▸ **Information provided**

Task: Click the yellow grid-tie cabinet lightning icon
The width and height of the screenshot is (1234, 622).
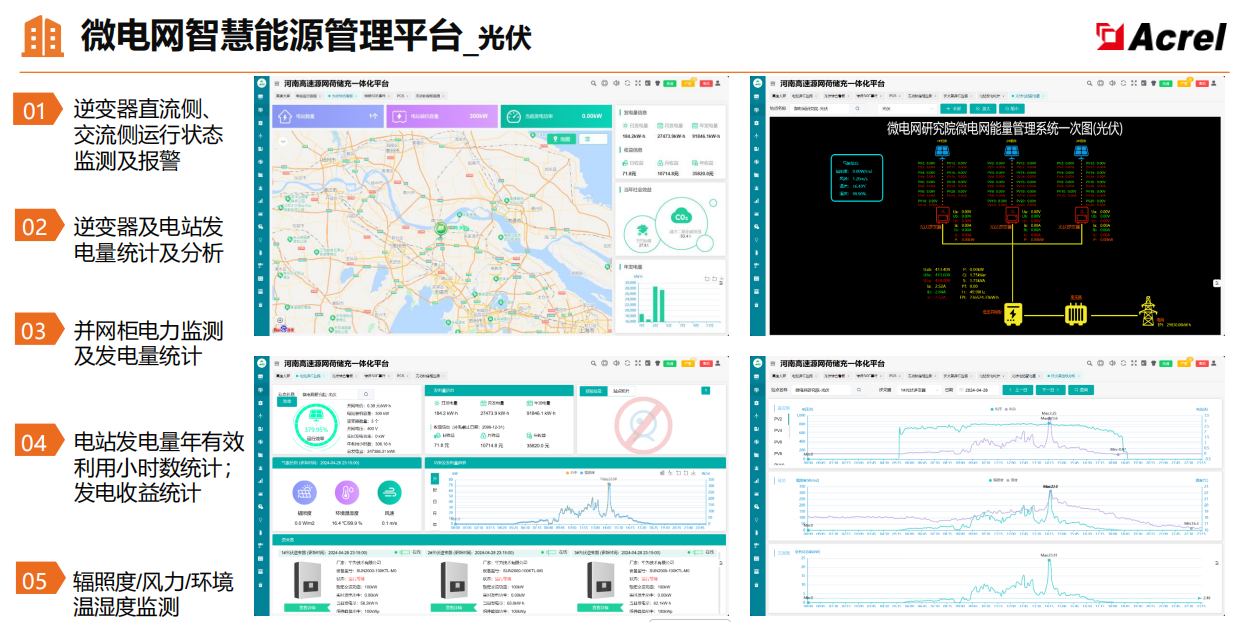Action: pyautogui.click(x=1013, y=315)
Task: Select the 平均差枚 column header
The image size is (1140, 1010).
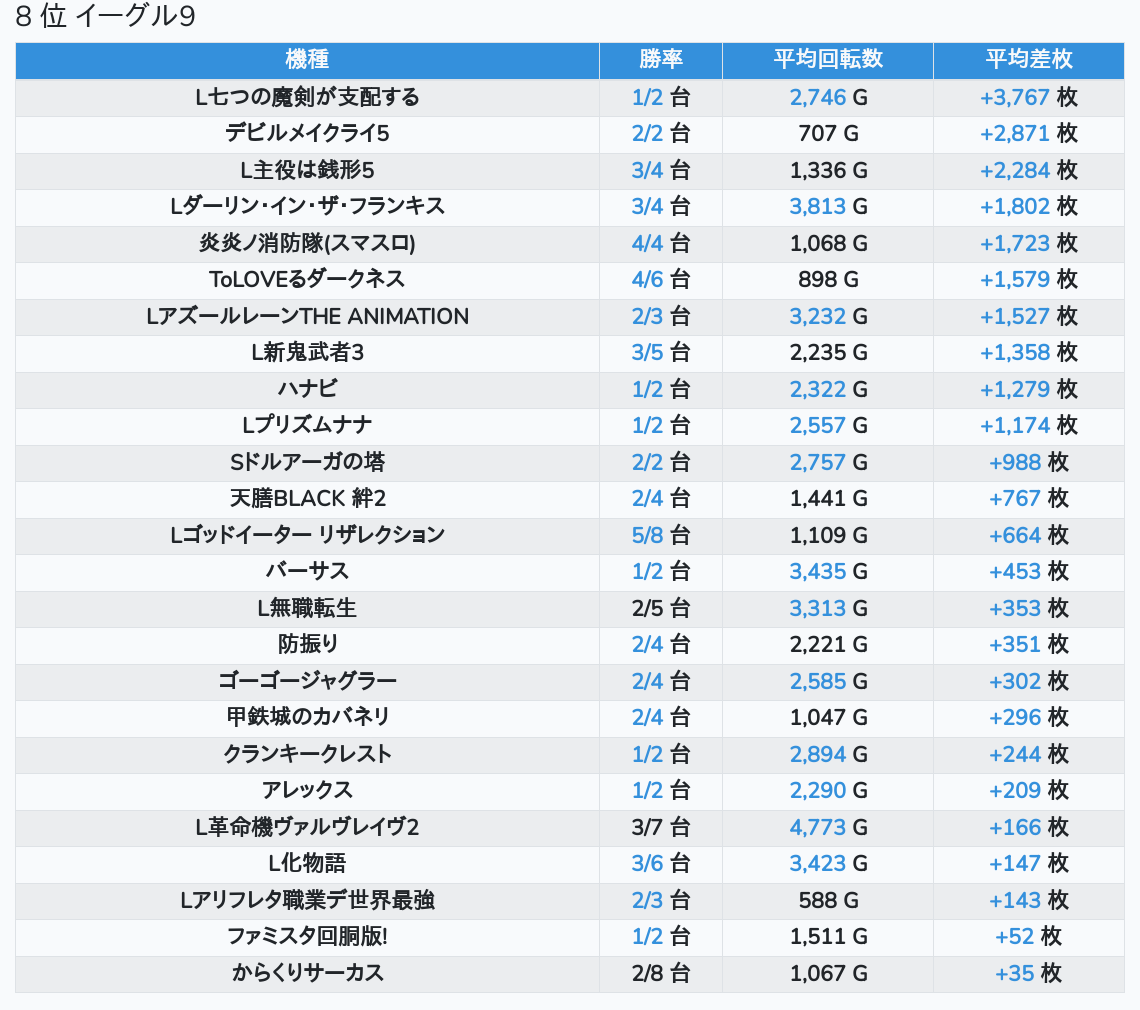Action: (1028, 60)
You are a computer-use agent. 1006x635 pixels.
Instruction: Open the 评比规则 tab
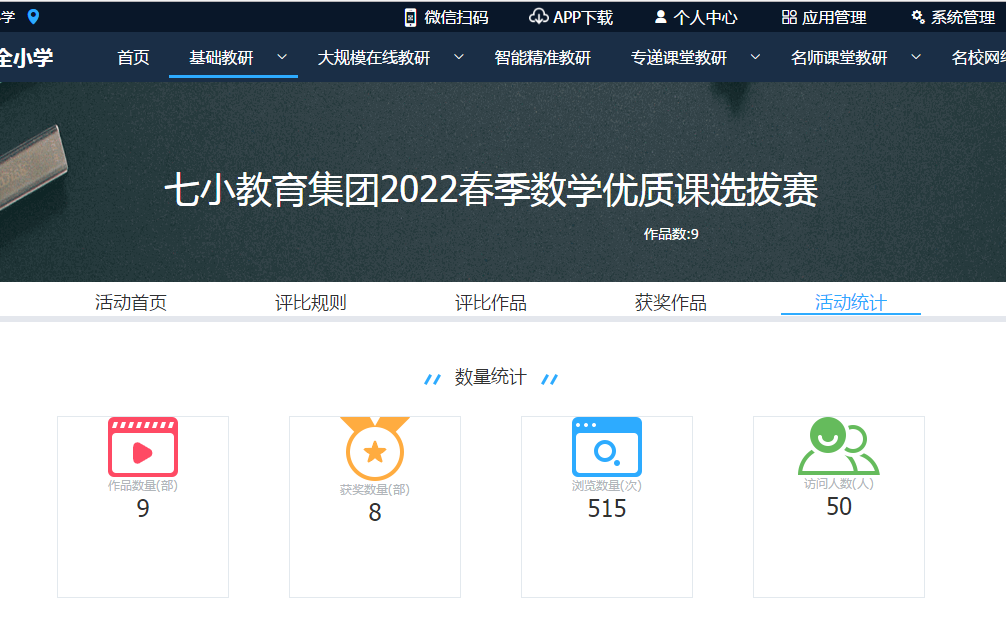point(311,303)
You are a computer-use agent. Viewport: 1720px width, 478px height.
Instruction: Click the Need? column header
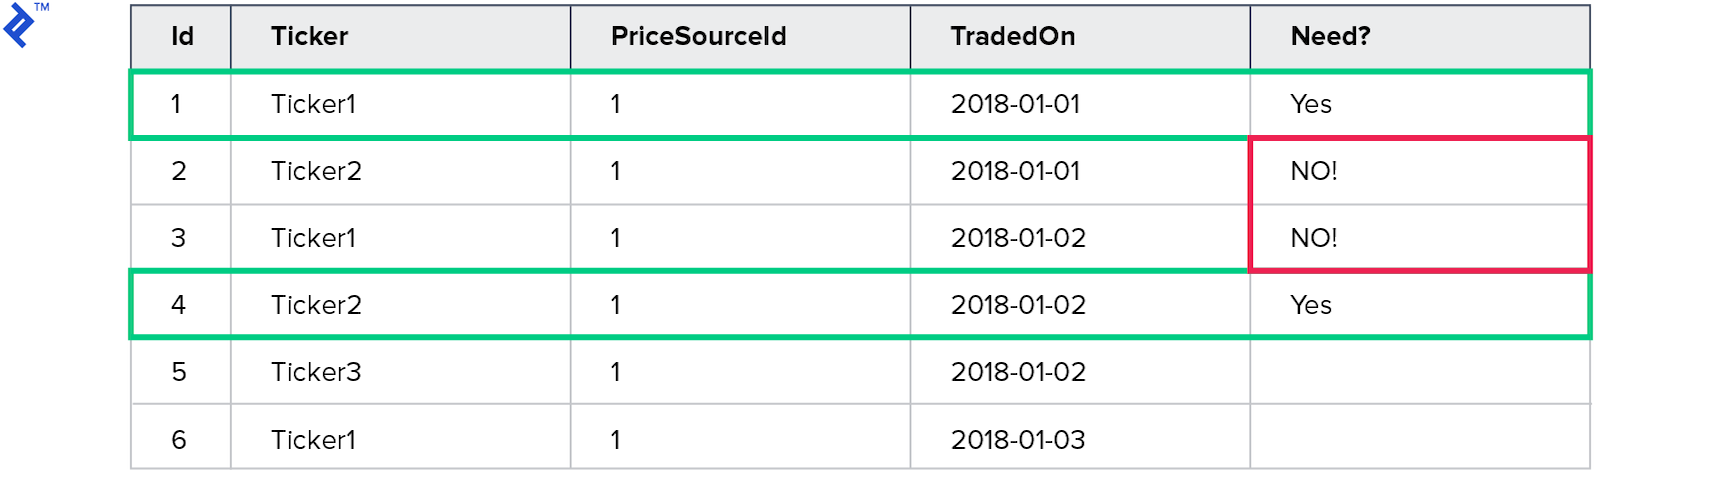click(1330, 37)
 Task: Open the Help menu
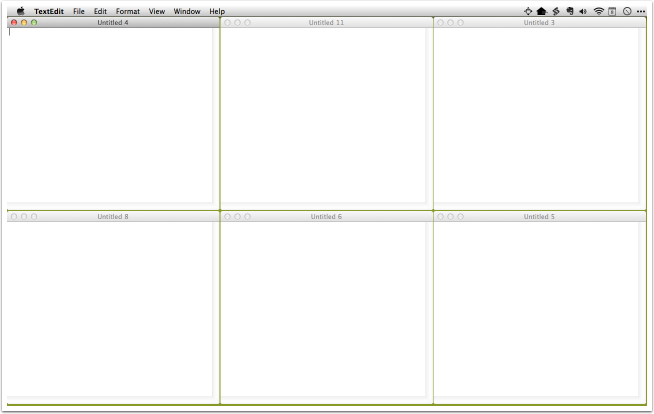217,11
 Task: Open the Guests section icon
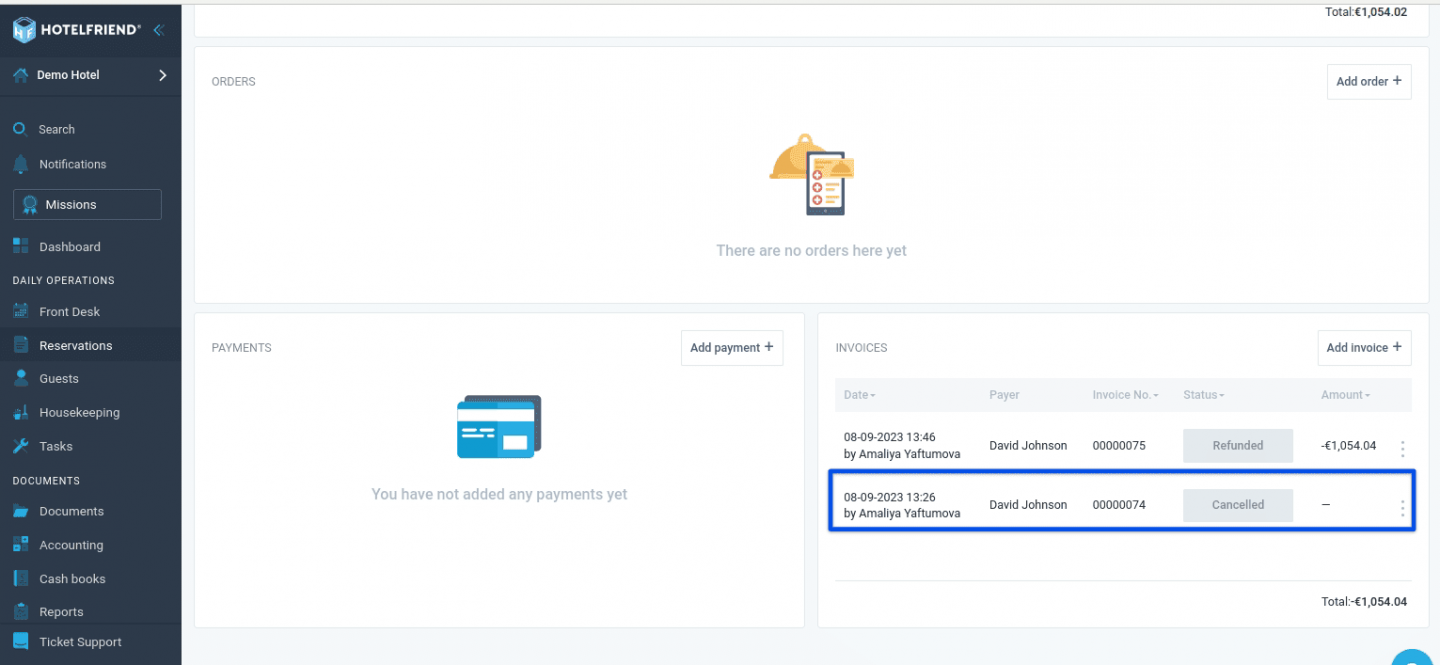(22, 378)
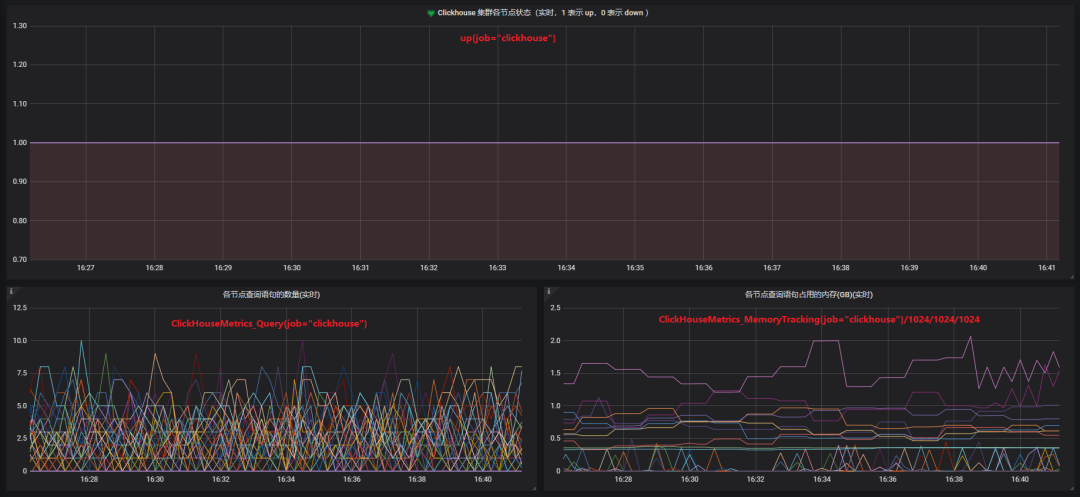Open the Clickhouse 集群各节点状态 panel title menu
Viewport: 1080px width, 497px height.
(542, 13)
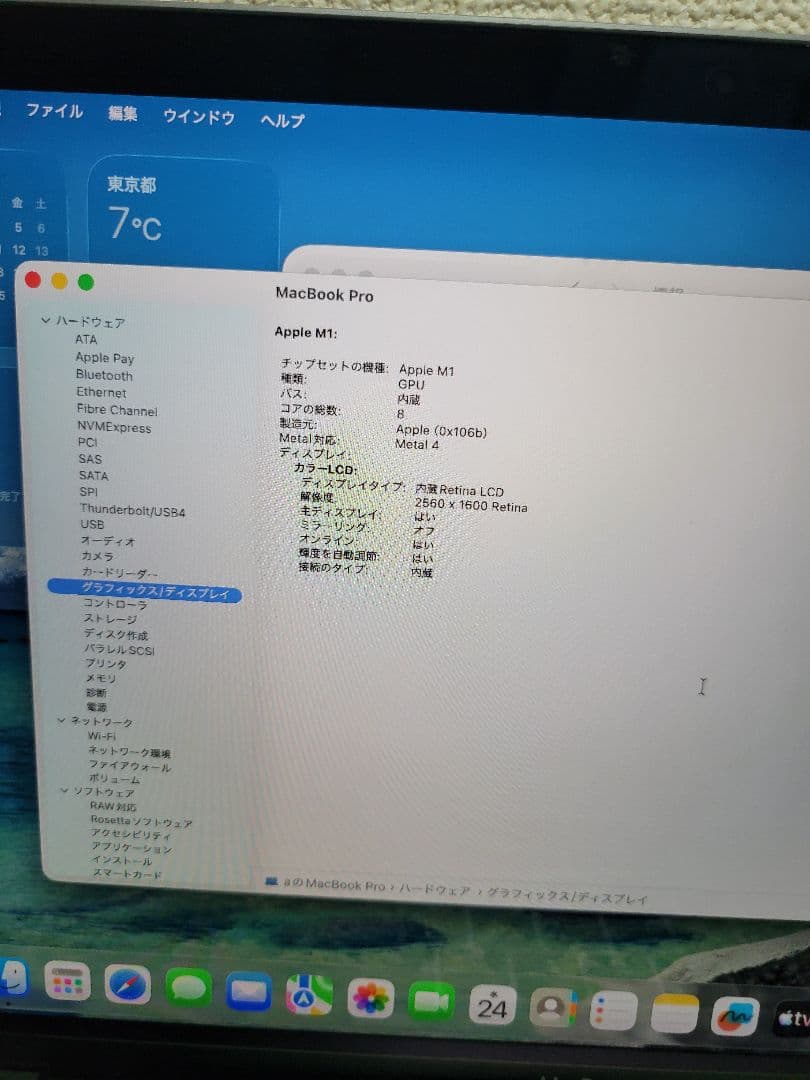810x1080 pixels.
Task: Launch Contacts from the Dock
Action: [552, 1008]
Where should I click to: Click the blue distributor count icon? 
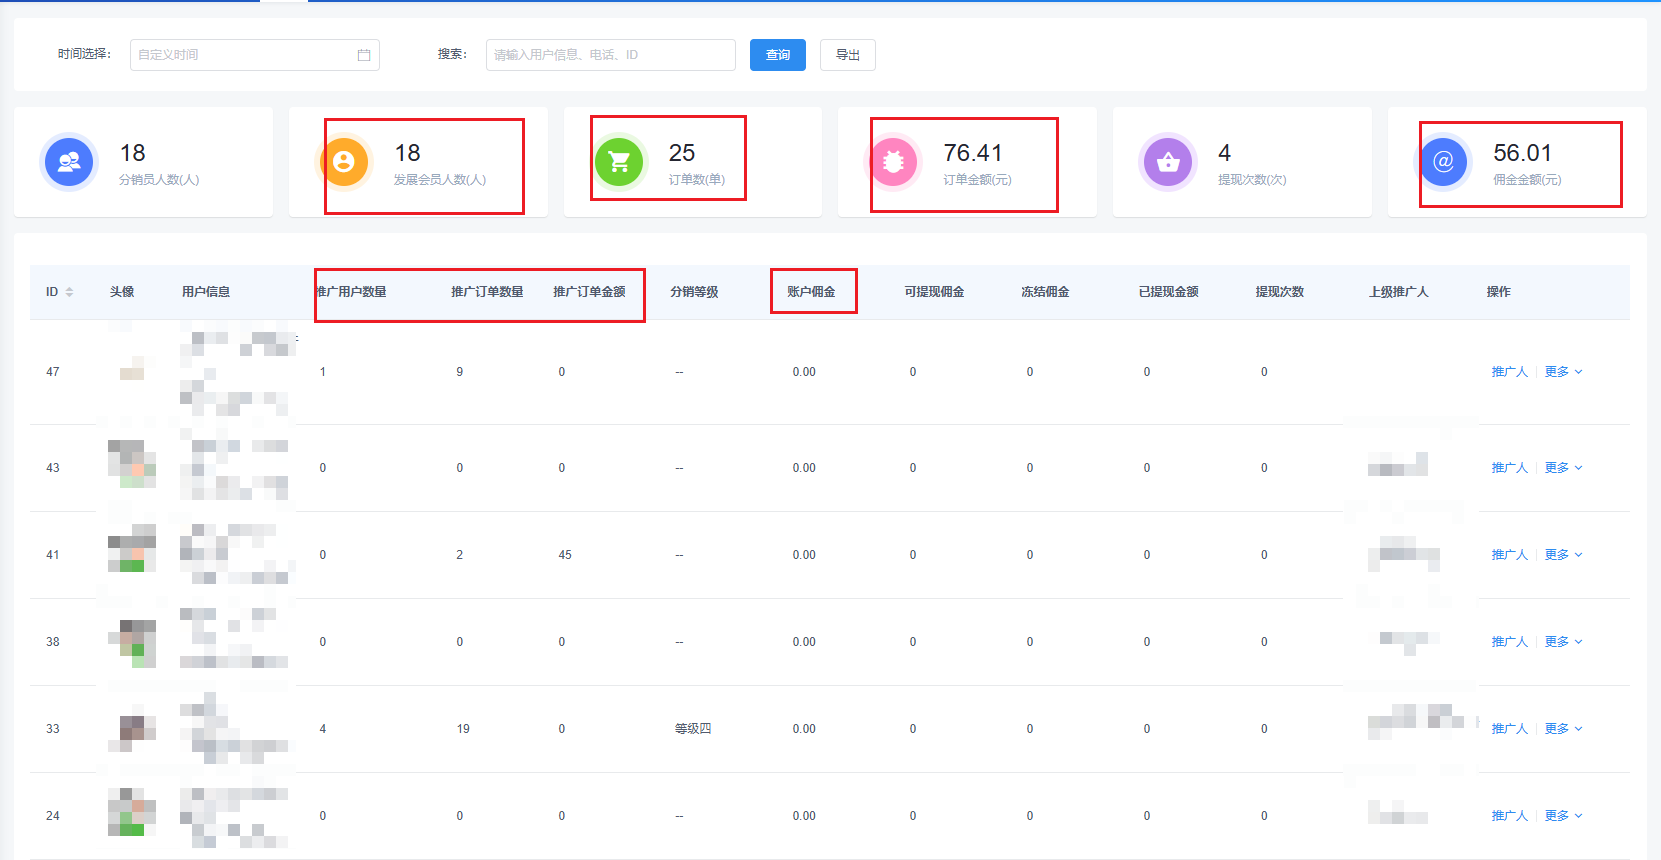[x=69, y=162]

▸ **What is needed**
Set the records down again word for word; the pictures stay out.

▸ **Response below**
Task: Click the yellow grid-tie cabinet lightning icon
The width and height of the screenshot is (1234, 622).
Action: pyautogui.click(x=1013, y=315)
Task: Select the 平均差枚 column header
The image size is (1140, 1010).
Action: (1028, 60)
You are a computer-use agent. 1006x635 pixels.
Instruction: Open the 评比规则 tab
point(311,303)
You are a computer-use agent. Viewport: 1720px width, 478px height.
Instruction: Click the Need? column header
click(1330, 37)
 Task: Open the Help menu
217,11
 Task: Open the Guests section icon
(22, 378)
Open the Clickhouse 集群各节点状态 panel title menu
Viewport: 1080px width, 497px height.
(542, 13)
810x1080 pixels.
Task: Launch Contacts from the Dock
Action: [552, 1008]
Where should I click to: Click the blue distributor count icon? 
[x=69, y=162]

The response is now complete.